• **TO BE DONE**
Copy out every line of the records below word for word, leaving out the pictures.

····················

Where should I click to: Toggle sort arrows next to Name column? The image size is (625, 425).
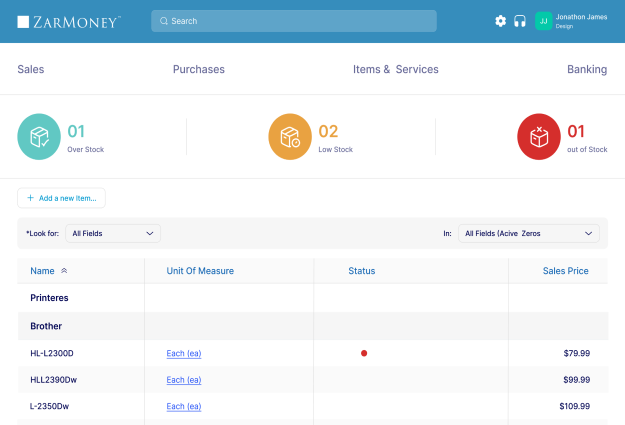pos(65,271)
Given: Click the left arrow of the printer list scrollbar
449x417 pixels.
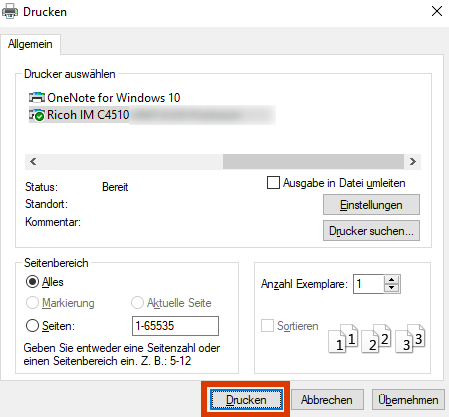Looking at the screenshot, I should tap(33, 162).
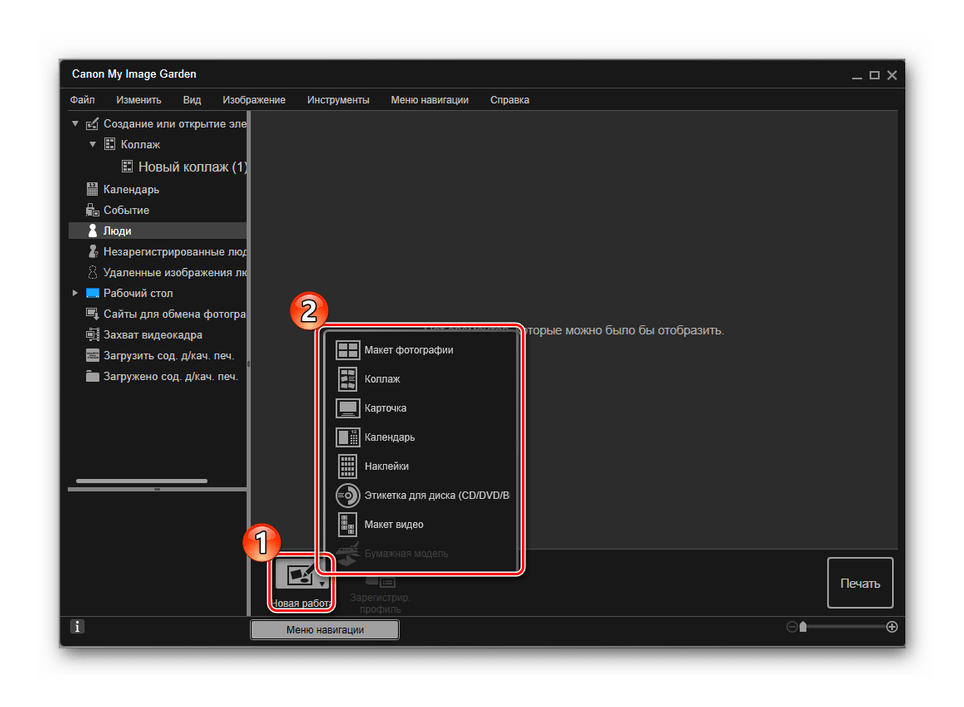Collapse the Создание или открытие tree node
Image resolution: width=964 pixels, height=707 pixels.
click(x=75, y=124)

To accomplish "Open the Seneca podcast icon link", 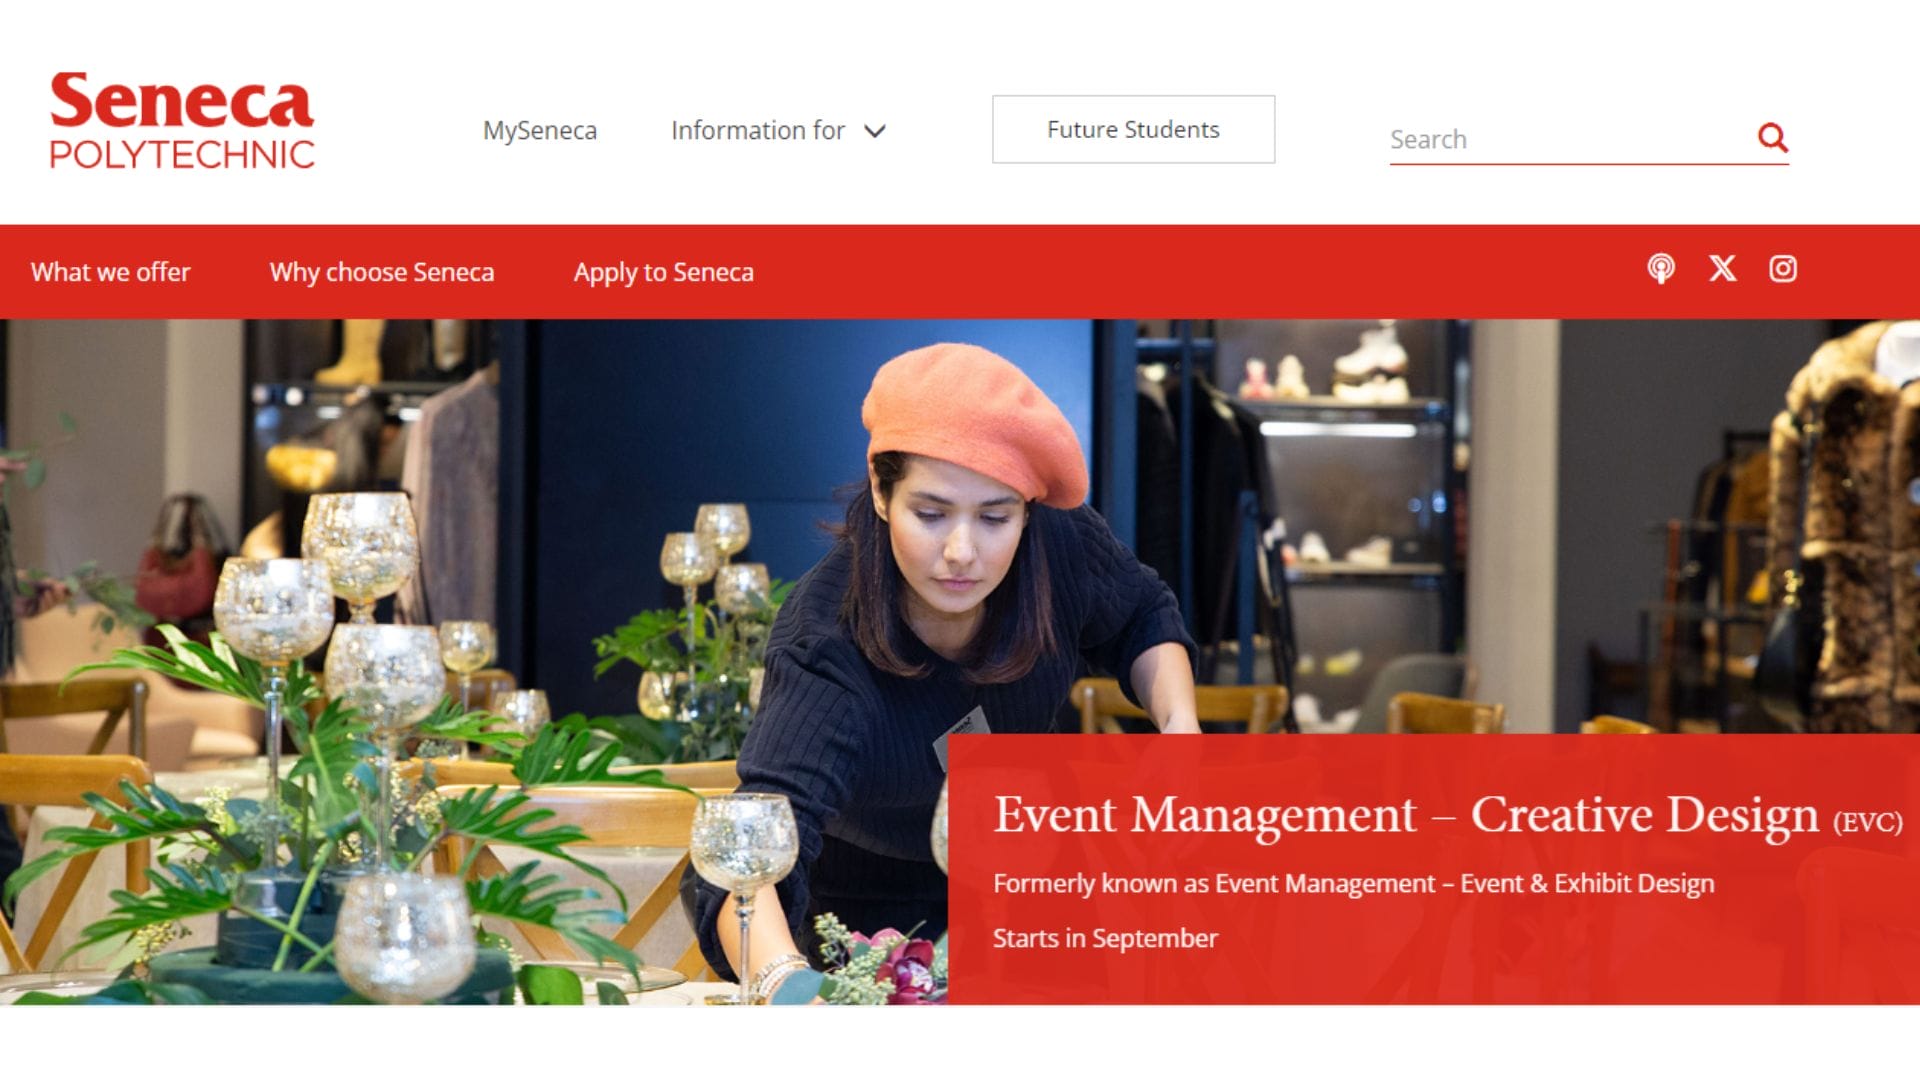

····················

• **WRITTEN RESPONSE**
Where should I click to: Toggle sort arrows next to Name column? The image size is (625, 425).
pos(65,271)
Given: Click the left arrow of the printer list scrollbar
449x417 pixels.
Looking at the screenshot, I should tap(33, 162).
Collapse the Создание или открытие tree node
Image resolution: width=964 pixels, height=707 pixels.
click(x=75, y=124)

To accomplish "Open the Seneca podcast icon link", 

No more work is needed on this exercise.